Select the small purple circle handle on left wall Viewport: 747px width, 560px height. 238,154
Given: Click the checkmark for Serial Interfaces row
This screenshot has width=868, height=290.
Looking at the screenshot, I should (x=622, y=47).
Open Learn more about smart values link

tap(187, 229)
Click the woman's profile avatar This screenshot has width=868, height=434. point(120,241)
※ ※ ※
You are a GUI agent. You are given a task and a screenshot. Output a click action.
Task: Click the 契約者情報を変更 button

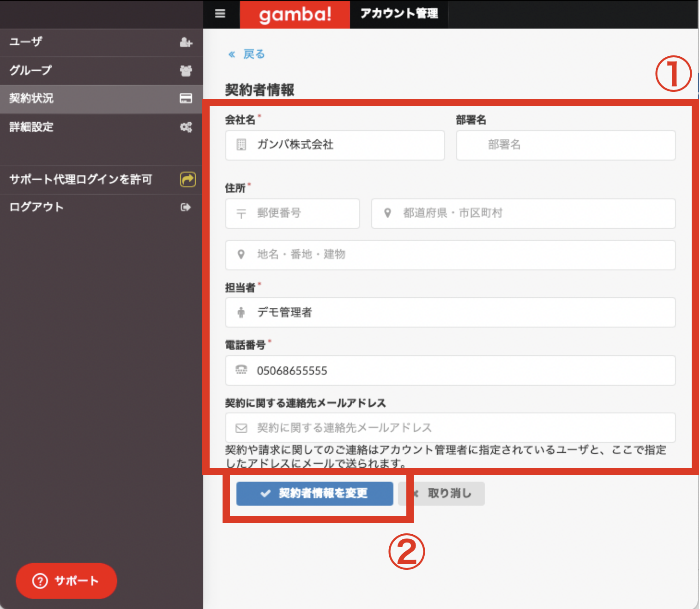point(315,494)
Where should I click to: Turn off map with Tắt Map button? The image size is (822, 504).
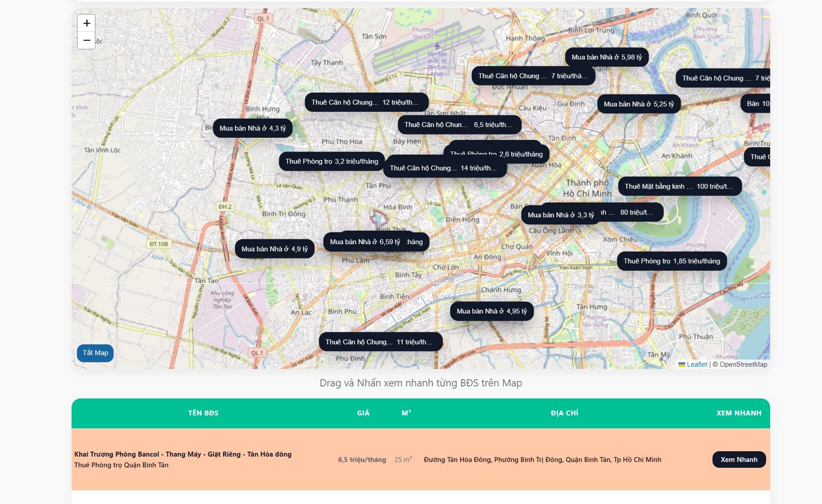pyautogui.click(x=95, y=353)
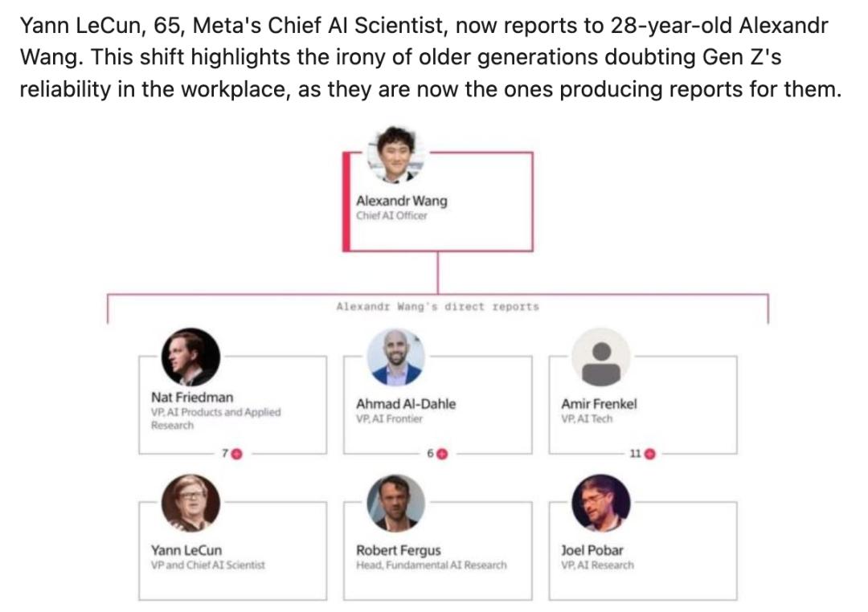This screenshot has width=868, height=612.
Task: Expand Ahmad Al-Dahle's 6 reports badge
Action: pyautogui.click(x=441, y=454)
※ ※ ※
▸ Work to complete
What is needed is a verbatim copy of every line in the records above from the one containing "Given: Click the" down to the one containing "Click the woman's", both included, and nothing more.

▸ Task answer
Given: Click the checkmark for Serial Interfaces row
This screenshot has width=868, height=290.
Looking at the screenshot, I should (x=622, y=47).
Open Learn more about smart values link

tap(187, 229)
Click the woman's profile avatar This screenshot has width=868, height=434. point(120,241)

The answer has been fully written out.